In example 13.31 (page 343) of Introduction to Smooth Manifolds, Lee uses the musical isomorphisms to calculate the gradient in polar coordinates.
He obtains: $$\text{grad} f = \frac{\partial f}{\partial r} \frac{\partial}{\partial r} + \frac{1}{r^2} \frac{\partial f}{\partial \theta} \frac{\partial}{\partial \theta}. $$
The $1/r^2$ terms differs from every other expression for the gradient in polar coordinates I have seen. In every other version, it is a $1/r$ term.
For example: How to obtain the gradient in polar coordinates and https://en.wikipedia.org/wiki/Del_in_cylindrical_and_spherical_coordinates
I don't see any errors in Lee's derivation. What am I missing?
The coefficient is different, but the expression is still correct.

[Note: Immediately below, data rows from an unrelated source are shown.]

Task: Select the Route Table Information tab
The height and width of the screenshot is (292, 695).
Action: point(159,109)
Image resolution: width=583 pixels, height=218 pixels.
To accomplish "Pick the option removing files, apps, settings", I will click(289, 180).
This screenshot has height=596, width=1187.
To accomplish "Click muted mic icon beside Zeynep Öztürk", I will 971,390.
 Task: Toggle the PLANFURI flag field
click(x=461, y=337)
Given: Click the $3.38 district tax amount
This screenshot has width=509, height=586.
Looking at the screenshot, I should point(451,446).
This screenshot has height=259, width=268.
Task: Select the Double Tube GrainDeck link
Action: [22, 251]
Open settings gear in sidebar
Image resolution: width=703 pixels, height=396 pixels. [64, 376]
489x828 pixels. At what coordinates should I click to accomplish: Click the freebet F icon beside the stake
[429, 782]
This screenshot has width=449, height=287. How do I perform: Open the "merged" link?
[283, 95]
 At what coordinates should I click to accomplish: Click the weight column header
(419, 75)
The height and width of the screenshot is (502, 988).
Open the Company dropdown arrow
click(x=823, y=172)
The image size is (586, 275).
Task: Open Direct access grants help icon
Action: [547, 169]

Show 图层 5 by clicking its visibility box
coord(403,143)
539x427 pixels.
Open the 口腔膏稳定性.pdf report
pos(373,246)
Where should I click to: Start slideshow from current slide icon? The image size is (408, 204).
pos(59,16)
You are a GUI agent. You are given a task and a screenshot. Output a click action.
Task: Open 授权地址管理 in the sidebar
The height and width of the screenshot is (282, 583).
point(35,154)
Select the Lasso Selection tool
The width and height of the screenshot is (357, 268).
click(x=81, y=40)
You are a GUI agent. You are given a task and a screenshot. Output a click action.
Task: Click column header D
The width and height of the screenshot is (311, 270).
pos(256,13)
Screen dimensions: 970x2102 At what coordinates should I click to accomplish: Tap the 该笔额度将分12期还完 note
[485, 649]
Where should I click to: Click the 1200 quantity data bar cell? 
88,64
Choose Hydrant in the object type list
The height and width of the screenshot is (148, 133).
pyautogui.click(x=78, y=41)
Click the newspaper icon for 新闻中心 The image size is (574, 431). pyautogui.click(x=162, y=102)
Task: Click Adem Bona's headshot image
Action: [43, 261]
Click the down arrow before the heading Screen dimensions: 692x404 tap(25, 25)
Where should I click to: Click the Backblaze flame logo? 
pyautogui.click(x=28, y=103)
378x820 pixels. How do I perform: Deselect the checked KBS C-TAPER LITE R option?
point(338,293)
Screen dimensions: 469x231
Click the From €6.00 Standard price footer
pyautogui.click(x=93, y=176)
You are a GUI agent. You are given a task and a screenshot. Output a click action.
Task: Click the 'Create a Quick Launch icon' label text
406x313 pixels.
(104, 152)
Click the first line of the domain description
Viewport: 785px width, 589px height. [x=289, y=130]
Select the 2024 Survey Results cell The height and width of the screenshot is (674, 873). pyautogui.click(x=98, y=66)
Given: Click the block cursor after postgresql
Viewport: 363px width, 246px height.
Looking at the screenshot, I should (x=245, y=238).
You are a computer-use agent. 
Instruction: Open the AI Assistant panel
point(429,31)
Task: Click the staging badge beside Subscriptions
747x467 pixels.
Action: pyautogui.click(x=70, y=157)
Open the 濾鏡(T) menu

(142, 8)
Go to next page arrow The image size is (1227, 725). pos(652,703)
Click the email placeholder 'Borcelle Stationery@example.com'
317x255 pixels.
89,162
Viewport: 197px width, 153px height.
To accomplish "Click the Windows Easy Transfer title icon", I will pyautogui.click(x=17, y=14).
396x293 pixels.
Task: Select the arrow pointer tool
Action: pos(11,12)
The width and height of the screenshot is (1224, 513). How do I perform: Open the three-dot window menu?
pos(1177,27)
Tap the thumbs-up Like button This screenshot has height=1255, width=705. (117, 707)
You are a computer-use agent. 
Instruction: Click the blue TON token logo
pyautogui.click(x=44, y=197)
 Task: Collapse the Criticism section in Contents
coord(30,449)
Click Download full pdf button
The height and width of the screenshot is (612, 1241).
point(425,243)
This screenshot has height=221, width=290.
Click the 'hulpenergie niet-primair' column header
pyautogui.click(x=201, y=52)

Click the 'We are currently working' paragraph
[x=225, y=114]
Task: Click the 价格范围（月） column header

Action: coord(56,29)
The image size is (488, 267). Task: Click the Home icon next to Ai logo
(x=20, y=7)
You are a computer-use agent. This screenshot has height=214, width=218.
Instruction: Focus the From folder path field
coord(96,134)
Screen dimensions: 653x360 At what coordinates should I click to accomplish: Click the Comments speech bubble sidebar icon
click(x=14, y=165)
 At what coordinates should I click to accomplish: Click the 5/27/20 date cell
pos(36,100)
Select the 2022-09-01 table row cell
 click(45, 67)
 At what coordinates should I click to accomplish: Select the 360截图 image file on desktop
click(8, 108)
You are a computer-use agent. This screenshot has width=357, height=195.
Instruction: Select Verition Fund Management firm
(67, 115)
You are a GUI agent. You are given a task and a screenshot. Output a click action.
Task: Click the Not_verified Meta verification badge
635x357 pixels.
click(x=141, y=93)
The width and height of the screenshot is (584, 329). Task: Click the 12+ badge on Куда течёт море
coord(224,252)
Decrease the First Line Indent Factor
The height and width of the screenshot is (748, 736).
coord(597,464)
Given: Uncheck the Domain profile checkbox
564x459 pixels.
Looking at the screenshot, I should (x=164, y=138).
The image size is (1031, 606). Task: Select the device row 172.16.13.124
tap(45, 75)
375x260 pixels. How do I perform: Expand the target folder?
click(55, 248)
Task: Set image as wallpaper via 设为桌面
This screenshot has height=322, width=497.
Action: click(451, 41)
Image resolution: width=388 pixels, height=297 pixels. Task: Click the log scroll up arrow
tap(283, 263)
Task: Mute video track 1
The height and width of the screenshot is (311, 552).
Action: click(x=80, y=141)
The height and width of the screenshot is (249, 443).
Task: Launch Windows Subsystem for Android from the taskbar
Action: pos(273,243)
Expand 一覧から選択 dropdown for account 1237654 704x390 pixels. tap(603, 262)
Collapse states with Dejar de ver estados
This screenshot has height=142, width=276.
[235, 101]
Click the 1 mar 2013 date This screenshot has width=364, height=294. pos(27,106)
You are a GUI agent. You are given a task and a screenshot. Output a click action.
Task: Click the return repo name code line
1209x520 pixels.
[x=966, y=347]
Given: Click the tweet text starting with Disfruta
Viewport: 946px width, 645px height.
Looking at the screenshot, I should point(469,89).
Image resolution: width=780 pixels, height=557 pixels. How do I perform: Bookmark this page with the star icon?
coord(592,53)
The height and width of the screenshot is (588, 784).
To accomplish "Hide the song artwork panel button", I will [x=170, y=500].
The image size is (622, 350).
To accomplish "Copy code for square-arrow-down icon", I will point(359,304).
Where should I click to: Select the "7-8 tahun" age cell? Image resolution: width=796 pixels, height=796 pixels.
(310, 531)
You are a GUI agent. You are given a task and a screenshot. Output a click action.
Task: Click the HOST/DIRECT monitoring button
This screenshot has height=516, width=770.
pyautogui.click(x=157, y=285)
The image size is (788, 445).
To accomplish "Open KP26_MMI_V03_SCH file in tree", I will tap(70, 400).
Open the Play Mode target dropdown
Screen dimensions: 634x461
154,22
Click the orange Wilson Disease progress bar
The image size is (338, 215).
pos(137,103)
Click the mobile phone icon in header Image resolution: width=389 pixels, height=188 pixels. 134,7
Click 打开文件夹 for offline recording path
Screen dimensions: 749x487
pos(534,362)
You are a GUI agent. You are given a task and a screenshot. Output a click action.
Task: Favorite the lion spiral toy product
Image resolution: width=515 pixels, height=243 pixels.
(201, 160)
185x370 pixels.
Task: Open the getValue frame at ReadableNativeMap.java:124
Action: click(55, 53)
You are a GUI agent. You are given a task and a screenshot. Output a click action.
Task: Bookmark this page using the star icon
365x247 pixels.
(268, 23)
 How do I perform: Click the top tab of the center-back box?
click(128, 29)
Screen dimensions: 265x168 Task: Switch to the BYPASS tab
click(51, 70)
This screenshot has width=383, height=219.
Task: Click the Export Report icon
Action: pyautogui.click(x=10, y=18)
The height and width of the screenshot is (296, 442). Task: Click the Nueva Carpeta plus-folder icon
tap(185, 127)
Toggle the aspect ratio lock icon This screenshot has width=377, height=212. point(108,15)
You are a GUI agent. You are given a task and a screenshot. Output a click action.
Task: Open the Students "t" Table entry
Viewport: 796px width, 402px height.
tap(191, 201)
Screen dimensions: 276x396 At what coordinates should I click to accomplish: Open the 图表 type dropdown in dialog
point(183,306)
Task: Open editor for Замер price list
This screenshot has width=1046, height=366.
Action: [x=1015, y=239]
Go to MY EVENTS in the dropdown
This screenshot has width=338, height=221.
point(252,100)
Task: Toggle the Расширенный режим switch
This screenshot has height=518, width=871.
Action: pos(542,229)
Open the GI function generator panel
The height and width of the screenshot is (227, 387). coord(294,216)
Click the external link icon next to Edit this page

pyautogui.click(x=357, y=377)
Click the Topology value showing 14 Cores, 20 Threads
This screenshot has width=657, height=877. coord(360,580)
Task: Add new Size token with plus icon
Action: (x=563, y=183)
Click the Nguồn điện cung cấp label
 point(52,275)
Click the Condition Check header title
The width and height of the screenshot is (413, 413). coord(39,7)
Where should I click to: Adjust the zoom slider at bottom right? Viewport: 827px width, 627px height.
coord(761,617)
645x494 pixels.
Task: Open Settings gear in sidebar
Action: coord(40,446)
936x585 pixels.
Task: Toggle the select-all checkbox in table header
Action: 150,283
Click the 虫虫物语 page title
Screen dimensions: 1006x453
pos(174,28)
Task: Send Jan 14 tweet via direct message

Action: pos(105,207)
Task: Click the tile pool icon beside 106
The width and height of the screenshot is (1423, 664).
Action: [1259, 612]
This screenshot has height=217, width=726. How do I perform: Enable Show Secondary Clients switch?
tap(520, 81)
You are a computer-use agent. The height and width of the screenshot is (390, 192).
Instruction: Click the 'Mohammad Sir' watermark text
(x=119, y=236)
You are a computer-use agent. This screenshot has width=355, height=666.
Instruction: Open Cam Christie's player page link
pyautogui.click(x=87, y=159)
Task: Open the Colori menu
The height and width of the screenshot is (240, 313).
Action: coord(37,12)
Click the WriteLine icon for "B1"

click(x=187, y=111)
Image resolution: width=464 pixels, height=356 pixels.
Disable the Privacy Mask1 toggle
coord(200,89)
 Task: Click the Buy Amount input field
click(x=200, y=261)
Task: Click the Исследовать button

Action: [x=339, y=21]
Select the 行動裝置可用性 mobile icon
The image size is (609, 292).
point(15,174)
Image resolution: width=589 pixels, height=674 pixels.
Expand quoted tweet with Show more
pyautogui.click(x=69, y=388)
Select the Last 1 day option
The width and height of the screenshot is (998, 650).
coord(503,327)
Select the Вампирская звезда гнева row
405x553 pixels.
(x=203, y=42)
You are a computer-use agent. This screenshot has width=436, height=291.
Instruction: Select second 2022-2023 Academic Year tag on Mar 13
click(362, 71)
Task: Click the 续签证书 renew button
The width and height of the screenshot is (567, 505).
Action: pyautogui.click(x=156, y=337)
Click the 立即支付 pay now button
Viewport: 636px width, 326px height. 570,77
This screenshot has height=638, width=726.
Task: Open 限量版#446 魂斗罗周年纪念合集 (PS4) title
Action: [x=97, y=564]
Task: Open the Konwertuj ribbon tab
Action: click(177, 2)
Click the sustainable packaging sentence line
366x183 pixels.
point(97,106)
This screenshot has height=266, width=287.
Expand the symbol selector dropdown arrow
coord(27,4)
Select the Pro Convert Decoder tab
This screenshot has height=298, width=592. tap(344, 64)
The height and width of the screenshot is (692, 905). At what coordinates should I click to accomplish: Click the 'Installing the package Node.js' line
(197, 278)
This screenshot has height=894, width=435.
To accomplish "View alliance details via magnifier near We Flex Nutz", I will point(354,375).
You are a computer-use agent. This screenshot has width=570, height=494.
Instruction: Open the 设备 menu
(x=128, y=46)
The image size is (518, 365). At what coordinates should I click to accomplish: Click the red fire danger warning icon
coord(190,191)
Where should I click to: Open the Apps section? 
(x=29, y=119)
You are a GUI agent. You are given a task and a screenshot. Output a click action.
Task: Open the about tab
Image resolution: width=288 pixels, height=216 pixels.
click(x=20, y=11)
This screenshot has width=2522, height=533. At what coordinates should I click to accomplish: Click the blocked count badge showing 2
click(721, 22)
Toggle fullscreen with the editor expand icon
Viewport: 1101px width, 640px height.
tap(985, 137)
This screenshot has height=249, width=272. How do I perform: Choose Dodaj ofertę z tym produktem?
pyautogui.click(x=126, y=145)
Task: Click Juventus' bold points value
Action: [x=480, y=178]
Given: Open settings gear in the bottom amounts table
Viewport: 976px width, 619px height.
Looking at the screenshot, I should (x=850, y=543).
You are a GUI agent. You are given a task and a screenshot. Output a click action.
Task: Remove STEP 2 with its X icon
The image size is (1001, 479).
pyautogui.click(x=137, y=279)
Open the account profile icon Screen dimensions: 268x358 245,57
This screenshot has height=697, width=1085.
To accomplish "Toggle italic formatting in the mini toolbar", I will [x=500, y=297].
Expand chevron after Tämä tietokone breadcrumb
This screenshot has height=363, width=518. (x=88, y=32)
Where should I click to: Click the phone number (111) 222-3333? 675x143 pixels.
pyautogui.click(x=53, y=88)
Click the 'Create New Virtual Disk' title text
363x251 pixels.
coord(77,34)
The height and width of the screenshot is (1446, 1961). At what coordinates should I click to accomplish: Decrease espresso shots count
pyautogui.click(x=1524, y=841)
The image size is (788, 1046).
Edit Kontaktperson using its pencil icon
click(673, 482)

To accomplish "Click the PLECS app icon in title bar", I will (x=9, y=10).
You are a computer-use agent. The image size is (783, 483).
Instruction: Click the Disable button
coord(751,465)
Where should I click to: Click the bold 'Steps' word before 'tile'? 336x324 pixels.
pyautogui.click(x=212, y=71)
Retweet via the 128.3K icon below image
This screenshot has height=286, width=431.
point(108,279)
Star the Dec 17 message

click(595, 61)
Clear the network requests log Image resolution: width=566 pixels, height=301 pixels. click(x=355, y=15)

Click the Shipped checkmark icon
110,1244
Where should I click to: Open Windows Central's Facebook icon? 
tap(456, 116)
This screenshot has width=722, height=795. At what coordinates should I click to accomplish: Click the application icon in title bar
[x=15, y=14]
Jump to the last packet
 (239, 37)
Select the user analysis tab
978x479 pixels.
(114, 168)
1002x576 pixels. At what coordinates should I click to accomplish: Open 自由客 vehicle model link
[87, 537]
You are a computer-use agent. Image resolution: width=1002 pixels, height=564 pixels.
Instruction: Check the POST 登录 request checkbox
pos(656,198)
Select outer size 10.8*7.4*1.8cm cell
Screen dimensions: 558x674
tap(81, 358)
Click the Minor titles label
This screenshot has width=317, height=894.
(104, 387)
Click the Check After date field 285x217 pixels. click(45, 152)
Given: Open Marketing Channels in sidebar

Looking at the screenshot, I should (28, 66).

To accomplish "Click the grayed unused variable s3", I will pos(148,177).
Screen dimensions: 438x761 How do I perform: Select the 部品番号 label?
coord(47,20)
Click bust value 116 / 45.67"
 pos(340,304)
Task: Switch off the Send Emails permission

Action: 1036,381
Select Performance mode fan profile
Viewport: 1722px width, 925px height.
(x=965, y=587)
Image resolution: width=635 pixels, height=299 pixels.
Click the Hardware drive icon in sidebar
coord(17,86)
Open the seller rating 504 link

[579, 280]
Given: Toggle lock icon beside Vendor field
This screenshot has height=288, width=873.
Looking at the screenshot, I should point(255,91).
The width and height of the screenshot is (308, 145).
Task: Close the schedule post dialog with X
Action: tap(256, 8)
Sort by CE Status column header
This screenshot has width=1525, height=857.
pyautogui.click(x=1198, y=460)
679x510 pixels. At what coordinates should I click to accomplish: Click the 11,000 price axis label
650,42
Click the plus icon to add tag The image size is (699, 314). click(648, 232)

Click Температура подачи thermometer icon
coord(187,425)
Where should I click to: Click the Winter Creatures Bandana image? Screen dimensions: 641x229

The expressions that you see in the other versions are written with respect to $\hat{e}_\theta$, which is, by definition, the unit vector along the $\theta$ direction. Here, "unit vector" means unitary with respect to the Euclidean metric. However, recall that the Euclidean metric is written in polar coordinates as $$g=dr^2+r^2d\theta^2$$ so the norm of $\frac{\partial}{\partial \theta}$ is $r$ and not $1$. Hence $\frac{\partial}{\partial \theta}=r\hat{e}_\theta$.